Il piano Whirlpool alla Sec “Via da Napoli nel 2020”

In un documento all’autorità americana di Borsa la conferma: “Stop alla produzione”
di Marco Patucchi
ROMA — Riesplode il caso Whirlpool. Non solo perché i sindacati tornano a chiedere con forza al governo di convocare, come promesso, un tavolo sulla crisi della fabbrica napoletana. Ad agitare ulteriormente il clima, proprio alla vigilia dell’assemblea dei lavoratori in calendario oggi, un documento inviato dalla multinazionale americana alla Sec il 31 ottobre scorso, ovvero un giorno dopo l’intesa con il governo italiano sulla permanenza a Napoli. «L’accordo preliminare della società di vendere lo stabilimento a un acquirente terzo — si legge nella nota che integra precedenti comunicazioni informando sulle “ulteriori discussioni con i sindacati e il governo italiano” — rimane in vigore, fatti salvi gli effetti di questi ulteriori negoziati. La società intende completare la sua ristrutturazione e cessare la produzione nell’impianto nei prossimi mesi con uscita prevista per il 2020». E, a scanso di equivoci, si chiarisce che la società continuerà la produzione solo «nel breve termine».
A onor del vero Whirlpool non ha mai annunciato una retromarcia dalla decisione di abbandonare lo stabilimento partenopeo, ribadendo in ogni passaggio della trattativa (compreso il compromesso di fine ottobre) la non sostenibilità economica della produzione di lavatrici di alta gamma e indicando come unica possibilità di sopravvivenza della fabbrica la riconversione e cessione. Nella comunicazione alla Sec si ricorda, appunto, che è stato «stipulato un accordo preliminare per vendere lo stabilimento produttivo di Napoli ad un acquirente terzo», alludendo evidentemente alla Prs di Giovan Battista Ferrario con il suo piano per la produzione di container frigo.

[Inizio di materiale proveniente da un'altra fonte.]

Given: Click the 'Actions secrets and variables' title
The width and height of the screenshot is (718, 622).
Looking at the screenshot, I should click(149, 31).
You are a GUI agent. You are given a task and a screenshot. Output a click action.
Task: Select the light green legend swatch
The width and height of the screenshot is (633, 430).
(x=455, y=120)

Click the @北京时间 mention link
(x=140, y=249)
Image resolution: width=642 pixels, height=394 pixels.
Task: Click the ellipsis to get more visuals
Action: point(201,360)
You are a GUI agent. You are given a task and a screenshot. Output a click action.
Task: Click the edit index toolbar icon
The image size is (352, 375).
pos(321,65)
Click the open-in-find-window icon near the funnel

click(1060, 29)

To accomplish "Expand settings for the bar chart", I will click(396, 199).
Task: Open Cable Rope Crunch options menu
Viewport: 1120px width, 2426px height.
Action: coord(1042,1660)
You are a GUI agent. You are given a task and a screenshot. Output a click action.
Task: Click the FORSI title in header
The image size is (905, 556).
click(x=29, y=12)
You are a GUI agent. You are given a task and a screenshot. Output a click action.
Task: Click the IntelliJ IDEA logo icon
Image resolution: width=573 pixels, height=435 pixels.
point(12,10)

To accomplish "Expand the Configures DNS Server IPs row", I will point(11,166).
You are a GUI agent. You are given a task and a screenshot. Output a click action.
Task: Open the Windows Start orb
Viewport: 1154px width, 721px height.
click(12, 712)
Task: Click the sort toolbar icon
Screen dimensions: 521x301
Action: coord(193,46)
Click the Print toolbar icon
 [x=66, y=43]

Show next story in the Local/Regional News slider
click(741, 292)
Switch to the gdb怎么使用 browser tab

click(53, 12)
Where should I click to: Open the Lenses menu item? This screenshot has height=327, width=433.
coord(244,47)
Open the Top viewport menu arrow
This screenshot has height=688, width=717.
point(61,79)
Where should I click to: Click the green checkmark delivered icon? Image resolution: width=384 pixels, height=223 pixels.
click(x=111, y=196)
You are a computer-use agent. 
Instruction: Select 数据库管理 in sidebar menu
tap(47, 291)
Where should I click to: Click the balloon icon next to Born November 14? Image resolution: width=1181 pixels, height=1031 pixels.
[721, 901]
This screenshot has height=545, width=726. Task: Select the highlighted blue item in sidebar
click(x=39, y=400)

Dopo tanti mesi di altissima tensione per i 420 lavoratori, il 30 ottobre scorso lo stop alle procedure di vendita e di licenziamento collettivo era stato salutato come una svolta: «Voglio darvi una buona notizia — l’annuncio agli operai, in favore di telecamera, del ministro dello Sviluppo, Stefano Patuanelli — è un risultato ottenuto grazie al vostro impegno, alla manifesta volontà di lavorare nello stabilimento. Su questa vertenza il governo ci ha messo la faccia, ora ci sono le condizioni per sederci al tavolo con le parti sociali e provare a trovare una soluzione industriale, anche con un impegno del governo per lo stabilimento». Indiscutibile il successo degli operai, ma quel tavolo nei mesi successivi è rimasto vuoto (a parte un incontro interlocutorio a dicembre) mentre, come indicato chiaramente da Whirlpool nel documento per la Sec, dietro l’angolo resta la cessione della fabbrica. Tra i lavoratori c’è chi azzarda il mese di marzo, quando scadranno gli ammortizzatori sociali, quale momento ideale per la multinazionale di ribadire l’addio a Napoli. «Il tempo passa nell’inerzia e si prepara la tempesta perfetta — dice Barbara Tibaldi segretaria nazionale Fiom-Cgil — anche perché gli ammortizzatori scadono in tutti gli stabilimenti italiani. Per questo chiediamo all’azienda di anticipare la discussione sul piano industriale complessivo del gruppo. L’unico stabilimento che marcia davvero è quello di Varese».
Oggi a Napoli i lavoratori si riuniscono in assemblea e c’è aria di mobilitazione. In una nota Fim, Fiom e Uilm chiedono a Patuanelli di convocare le parti il 20 gennaio: «Non accettiamo né la chiusura di Napoli né il progressivo disimpegno della multinazionale. Il governo la induca a rispettare gli impegni assunti con sindacato e istituzioni». Sembra di essere tornati a quando il Paese tratteneva il respiro per il destino di una fabbrica simbolo del declino industriale italiano. «Da allora tutto tace», dicono i sindacati. Un silenzio colpevole.